Content starts
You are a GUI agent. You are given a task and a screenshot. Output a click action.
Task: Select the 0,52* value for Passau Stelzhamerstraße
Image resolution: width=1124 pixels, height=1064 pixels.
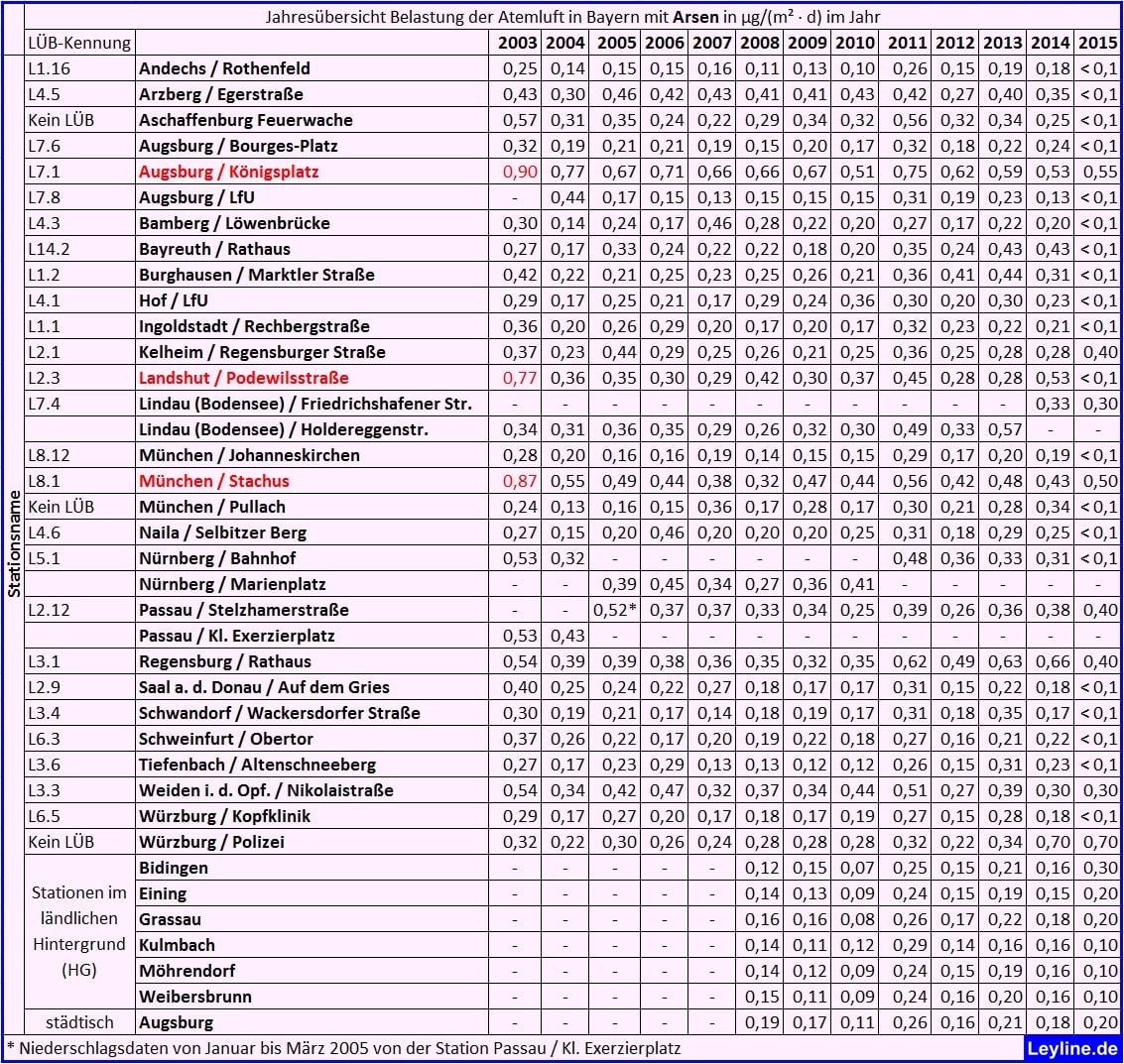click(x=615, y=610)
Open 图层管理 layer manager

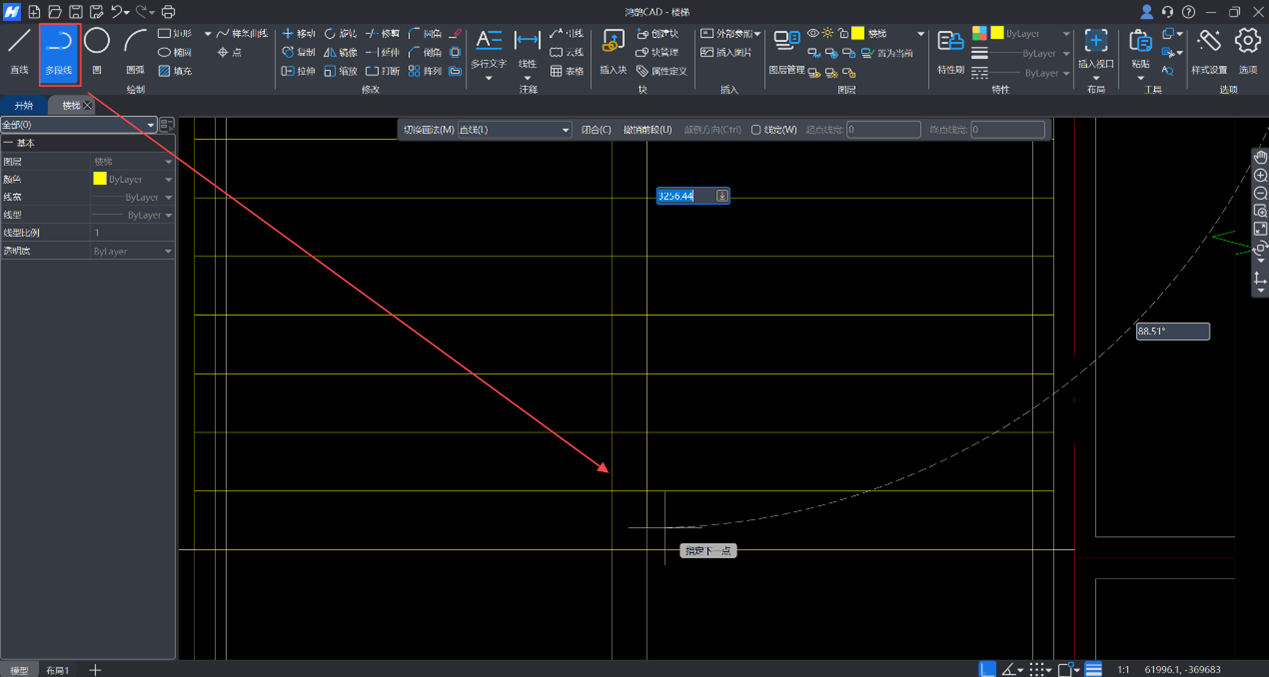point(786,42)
Content ends
- _Exercise directions_: What is needed is an exact printout of all the entries, without the pictures.

- _Solved exercise_:
You are a GUI agent. You are given a task and a screenshot. Output a click action.
Task: Select the 0,52* value for Passau Stelzhamerstraße
Image resolution: width=1124 pixels, height=1064 pixels.
click(x=615, y=610)
Open 图层管理 layer manager

point(786,42)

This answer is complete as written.